今回のツアーのサブテーマが、この「あの時の中高生が、今、中高年」だそうで、中野くん、「中高年のほうが、中高生の時よりも自由に動けます。いろんなところに行けます。そして何よりも、お金にもちょっと余裕があります」。オーディエンス、みんな、笑って拍手。
中野くん、「そんなわけで、ここ渋谷に集ってくれたみなさんの中高年パワーをもって、最後まで楽しく盛り上がっていこう!」と叫び、オーディエンスに「中高年パワー!」のコールを求める。これ以降、何度もこの「中高年パワー!」コールが交わされるライブになった。
で、「スーパーラップX」と「耳たぶ〜目ん玉」は、どちらも河合が歌う曲で、どちらも飛び道具的な、「こういう曲もあるのが爆風スランプ」な存在。なので、ライブに彩りをつける意味合いで、セトリに入れたのだと思う。

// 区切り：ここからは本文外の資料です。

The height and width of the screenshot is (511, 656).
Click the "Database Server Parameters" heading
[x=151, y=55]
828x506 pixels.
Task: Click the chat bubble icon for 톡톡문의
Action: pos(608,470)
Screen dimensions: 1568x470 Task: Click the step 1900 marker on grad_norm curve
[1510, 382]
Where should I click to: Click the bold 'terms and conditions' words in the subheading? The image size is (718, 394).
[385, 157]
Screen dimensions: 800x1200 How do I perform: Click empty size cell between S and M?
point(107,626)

「スーパーラップX」は、タイトル通り河合がラップする曲で、河合、末吉、和佐田で演奏。バッキバキの演奏で、この3人の腕の確かさを見せつける。「耳たぶ〜目ん玉」のメドレーは、「耳たぶって(目ん玉)って不思議、舐めてみたくなる」という短い曲で、河合の弾き語り。この曲を嬉しそうに歌う60代の河合を、嬉しそうに観ている50代〜60代が中心のオーディエンス、という幸福な画になりました。超満員のLINE CUBE SHIBUYAが。